# Weening out the Snapper



## jman (Oct 5, 2007)

I sure am glad that the red snapper are endangered!!!!!! We went out last weekend and thats literally all we caught (about 40 of them to be exact).

Is there any particular ways to ween them out so that u can catch mingo or black snapper or something that can go in the fish box? I thought we would try to chum with some menhaden oil and see if we can get the mingo and black snapper out.

Any suggestions?

Thanks,

Josh


----------



## choppedliver (Apr 4, 2009)

Ive found I just have to move. Have tried different sizes of baits and hooks but the reds are everywhere. I catch tons of them in the bay even. Threw back 35+ in the bay a few days ago


----------



## markw4321 (Oct 4, 2007)

If you cannot find a spot close in where the mingo are thick and getting to the bait faster than the red snapper, in my opinion the best thing you can do is go deep if you have the boat capability. At least 200 ft plus. 

There are mingo, trigger andgrouper at 200 ft plus, but at that depth snapper are present but they are beginning to thin out. At 300 ftred snapper will most likely not be present at all. 

that said if you do catcha red snapper at200 ftI would expect very little chance of survival if you release him. 

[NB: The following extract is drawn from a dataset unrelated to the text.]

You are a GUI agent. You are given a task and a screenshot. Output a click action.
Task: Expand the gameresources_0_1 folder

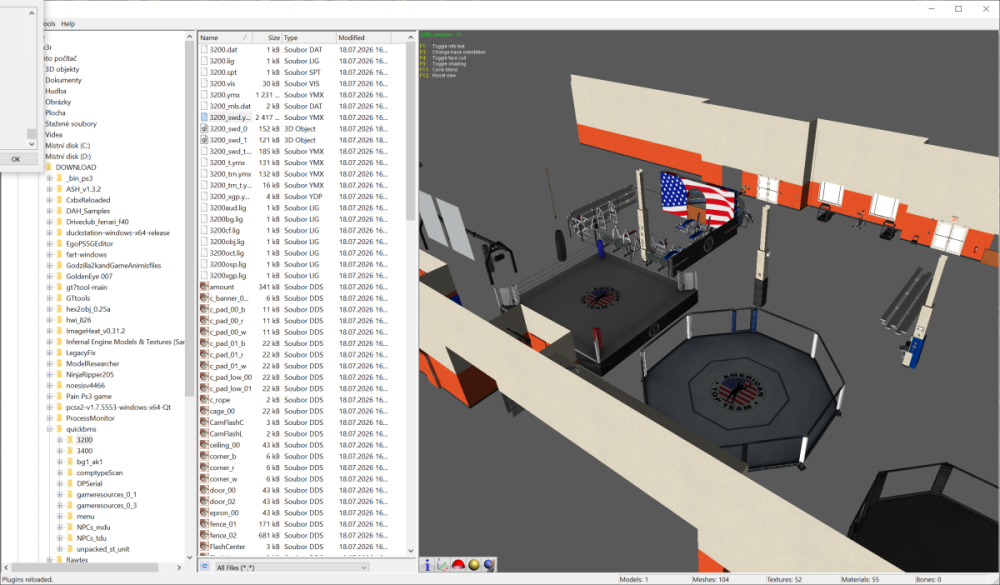[x=60, y=494]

Mangroves are a slightly different story. think chum and high up in the water column. Once the red snapper move in and they are way up to the top in the water columnbest to find another spot. 

Mark W


----------



## DreamWeaver21 (Oct 3, 2007)

I doubt you will be able to get away from them. I was out last weekend fishing in 105ft of pretty clear water. They were so thick that I could see them hitting my bait at ~40ft. I tried to get video but they wouldn't come up high enough for it to show up on video. Only the 2nd or 3rd time I have been able to see snapper hitting a bait.


----------



## Pass Time (Feb 6, 2009)

+1


----------



## choppedliver (Apr 4, 2009)

These are the kinds of threads the idiots at NMFS need to read. People asking "How the hell can I NOT catch Red Snapper!"


----------



## FISHBOXFULL (May 9, 2008)

we went grouper fishing in the bay friday, couldnt get to the bottom for the snapper bite. consistant 6-8 lbs. we decided to hit the gulf, with such a nice day, to a productive grouper spot about 7 miles off and hit the 10+ lb of snapper one after the other. must have been 10 over 12-13 lbs. unreal. they are such scavengers they will driveevery oother speccies offish off the wrecks and they will be called indangered soon. I was with a guy that had been bottom fishing for15 yrs but 20 yrs ago he commercially fished red snapper. he said it was rare to bring in 6-8 lbrs then. now there are more fishand more larger 10+lbs that he has ever seen in his life. crazy!


----------



## P-cola_Native (Feb 5, 2008)

The only way to not catch any red snapper around here in less than 280' of water is too just not go bottom fishing. They are literally everywhere. They have been thick on everything I've hit inside of the edge for the last couple of years.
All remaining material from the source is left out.